Both O'Grady and Blauwkamp noted that the sample size in the new study was small, so sensitivity and specificity cannot be calculated. But Sohn said he would apply the method to a greater number of patients soon: His lab is involved in a multi-center study that is recruiting up to 500 patients to test their Illumina-based method of sepsis diagnosis. He "definitely" plans to test some of those samples with the MinIon workflow, as well, he said.

This nanopore-based method is certainly not ready as a diagnostic tool, Sohn said, but he could see sequencing-based sepsis tests, in general, following a similar path to the clinic as NGS-based noninvasive prenatal testing.

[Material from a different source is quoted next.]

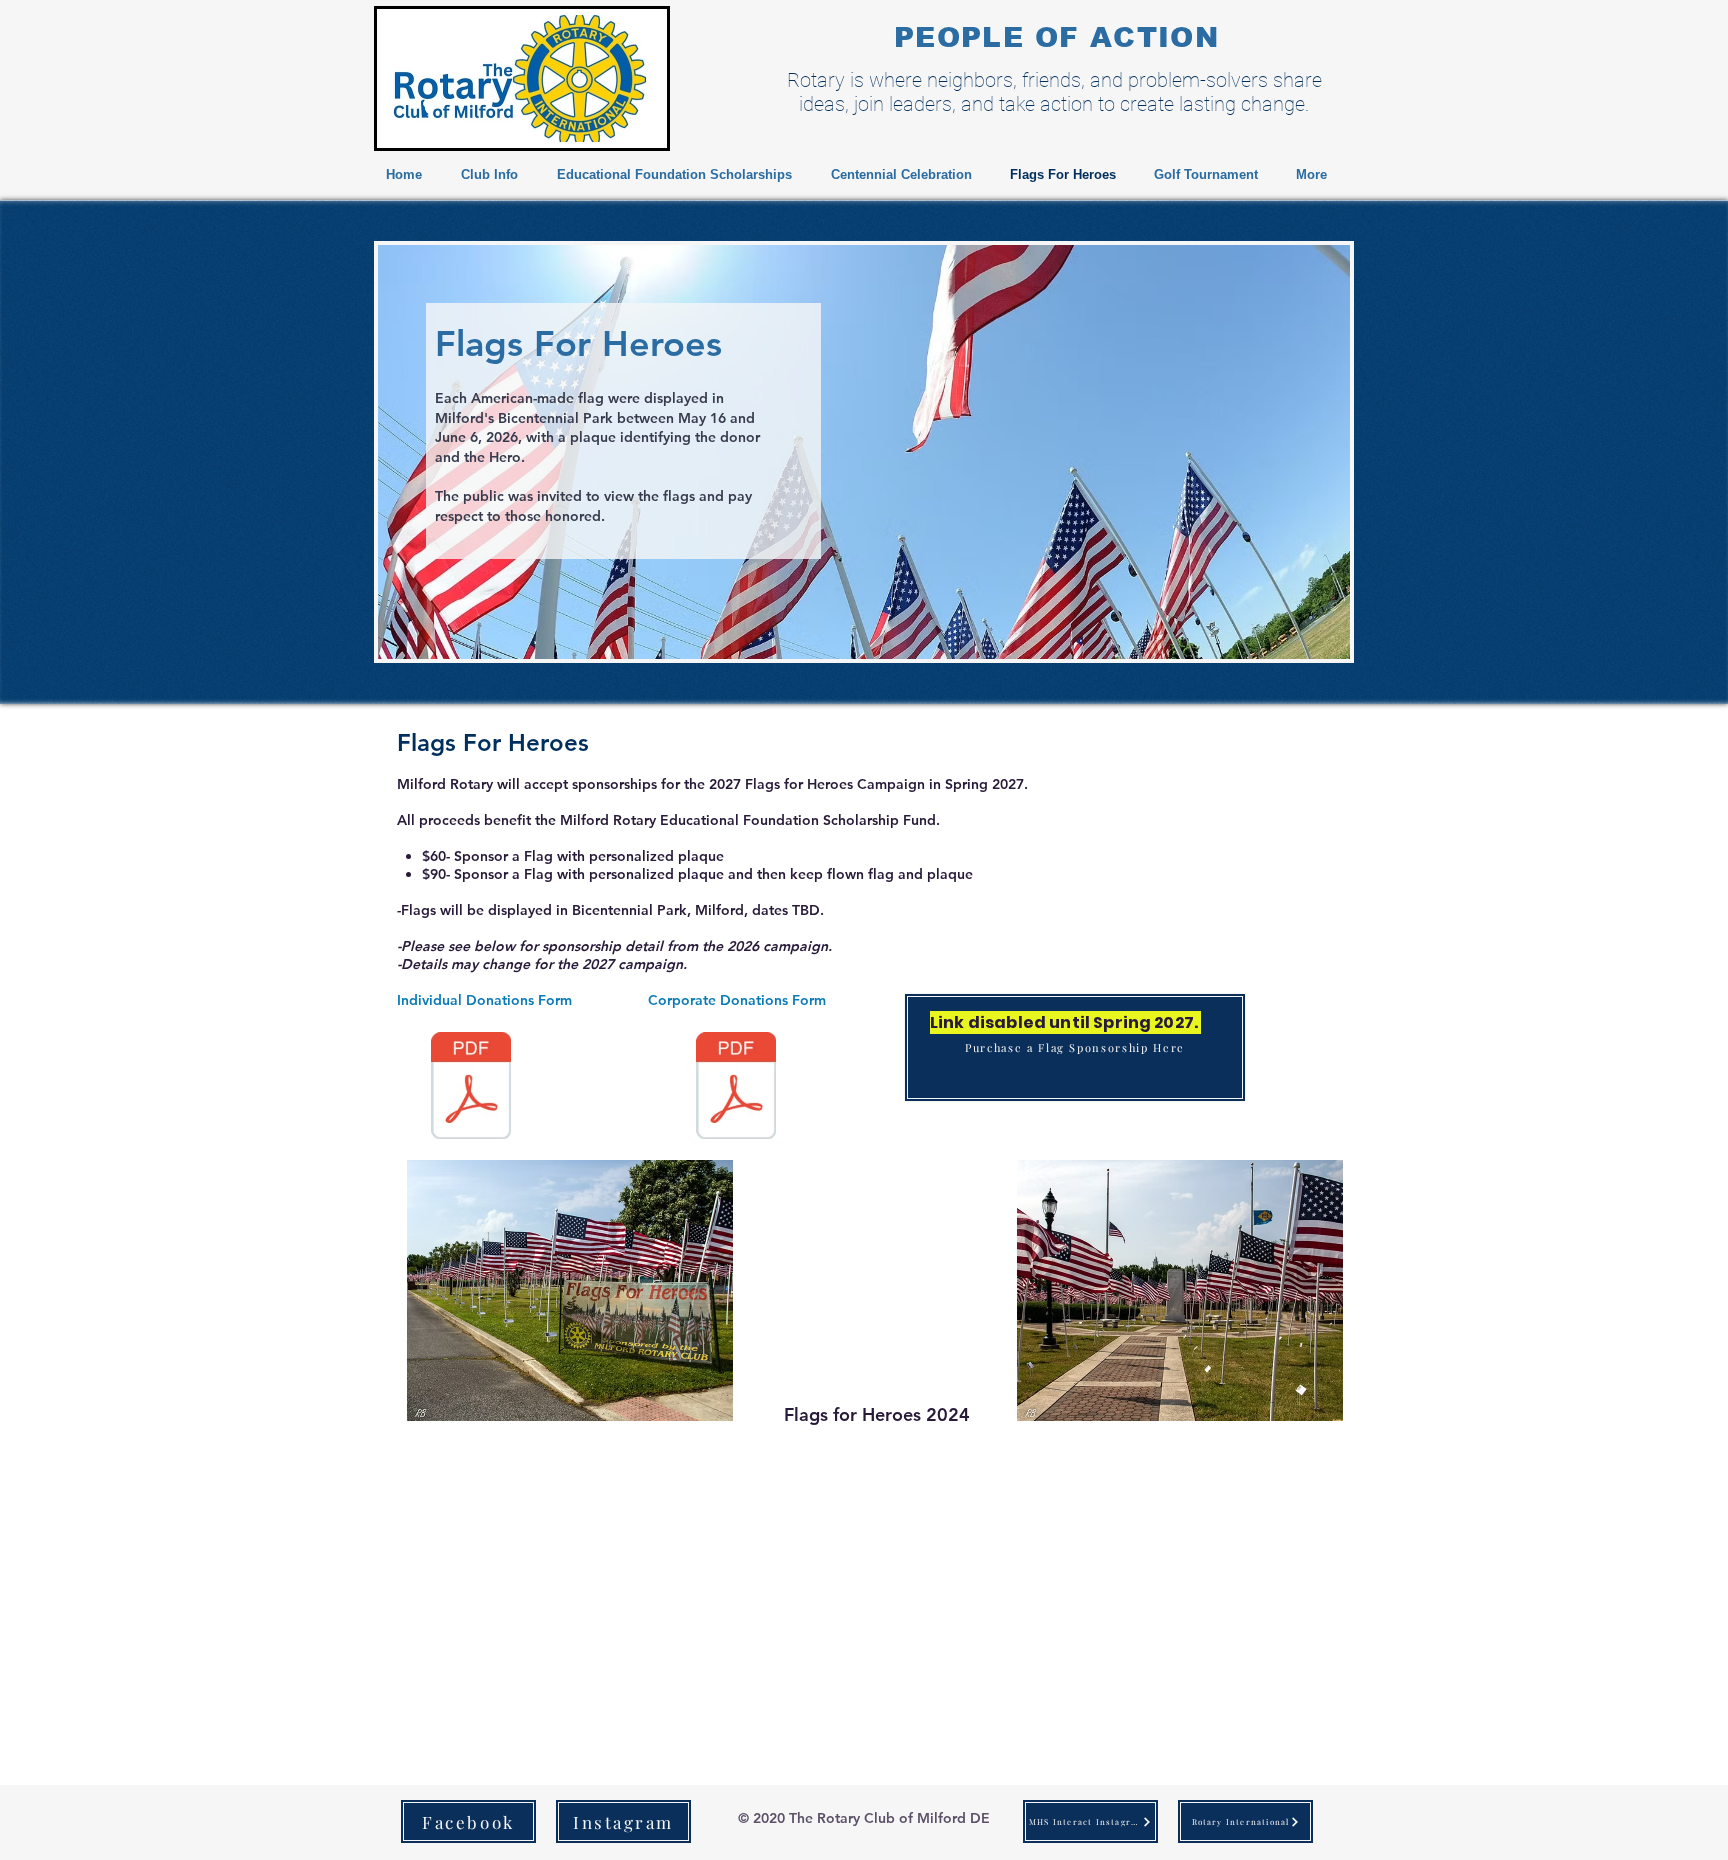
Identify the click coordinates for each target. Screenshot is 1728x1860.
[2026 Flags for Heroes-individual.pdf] (471, 1088)
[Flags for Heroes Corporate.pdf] (736, 1088)
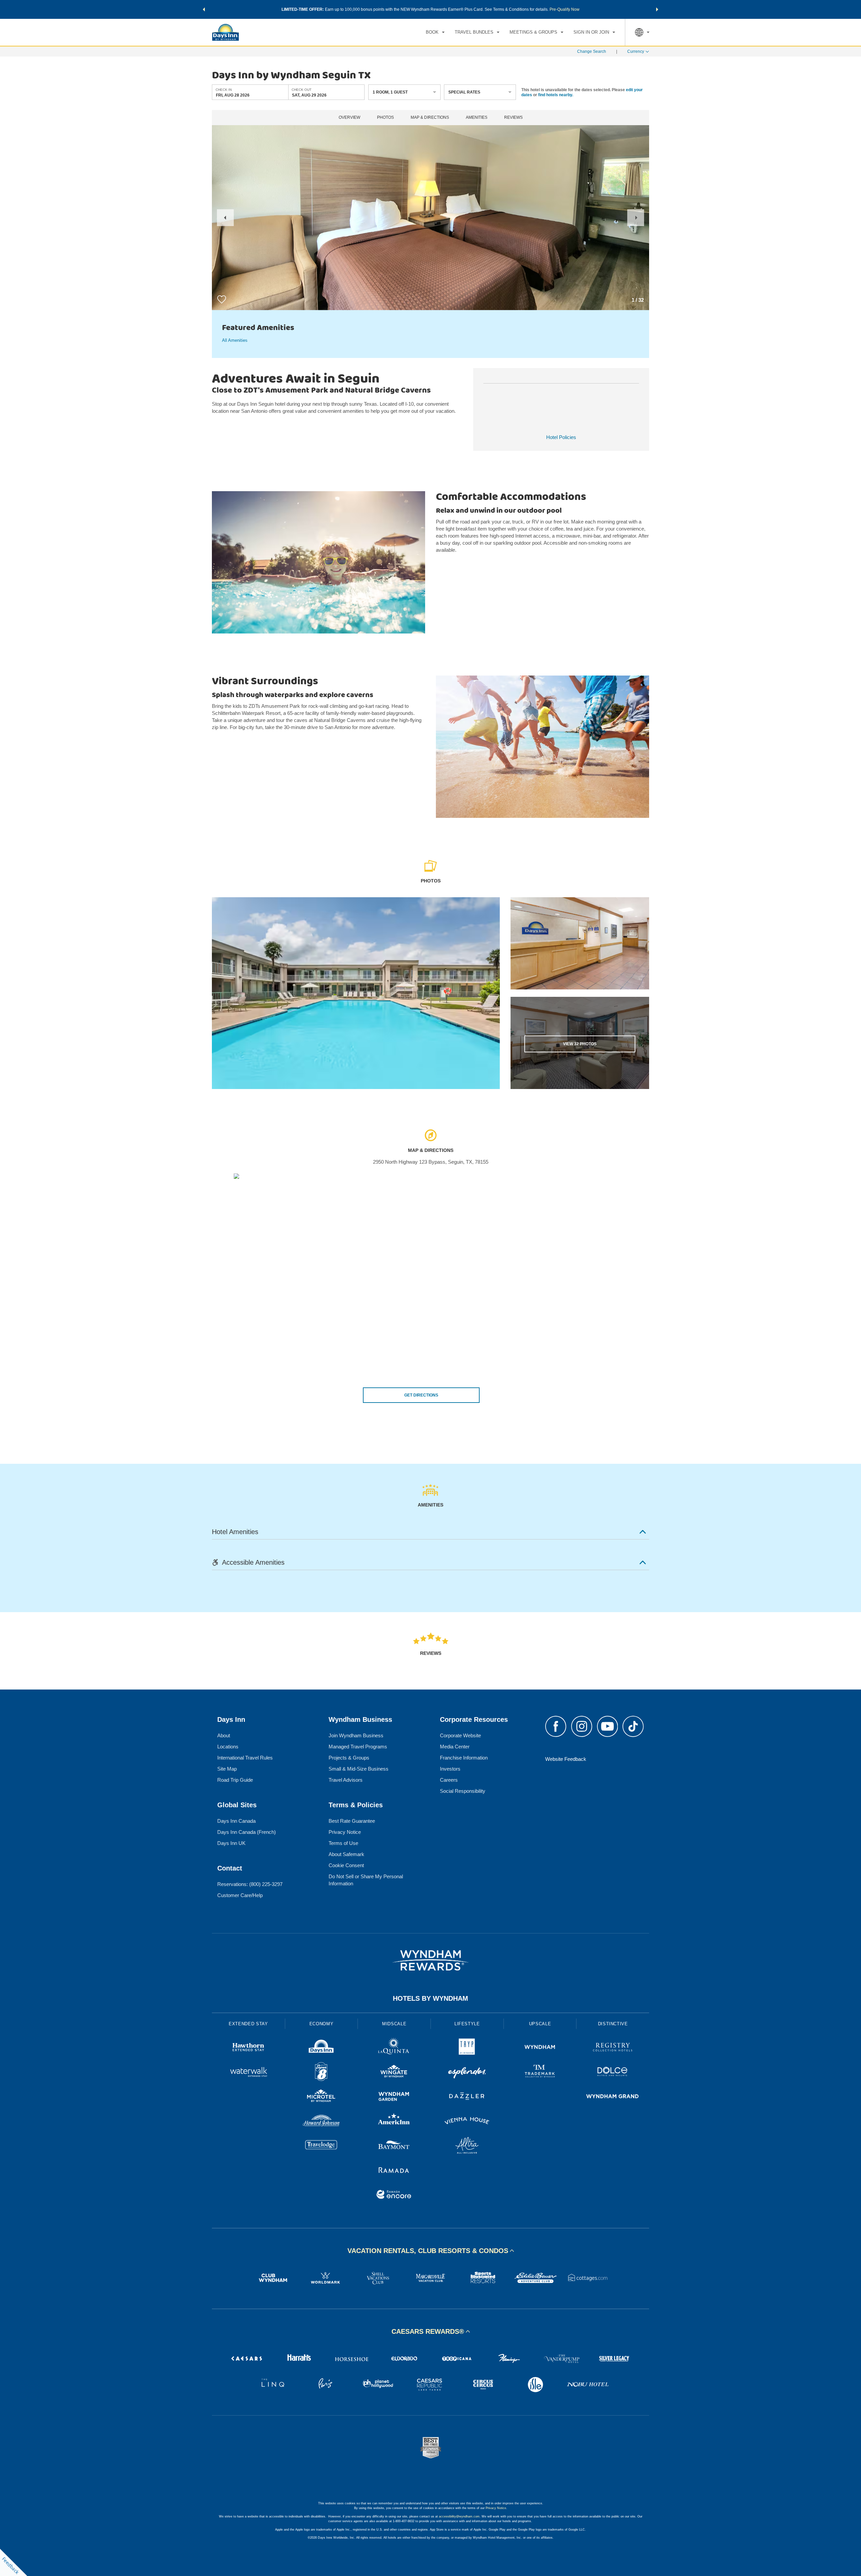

Noscendo is already offering a sequencing-based infection testing service in Germany that doesn't receive insurance reimbursement at the moment, but NIPT didn't initially get any, either, he noted. A decade later, Germany is about to get reimbursement for NIPT. "Because it's similar technology, I wouldn't be too surprised if this is on the same route," he said. 

For now, Sohn said his team continues to optimize its workflow for lower inputs and smaller fragments. He and his colleagues are also looking into adapting the method for other Oxford Nanopore devices, such as Flongle, which could reduce costs, and to use newer sequencing chemistries.

"This is really on the move, these kinds of protocols, it's not fixed yet," he said. "I think it shows a promising starting point to dig a bit deeper."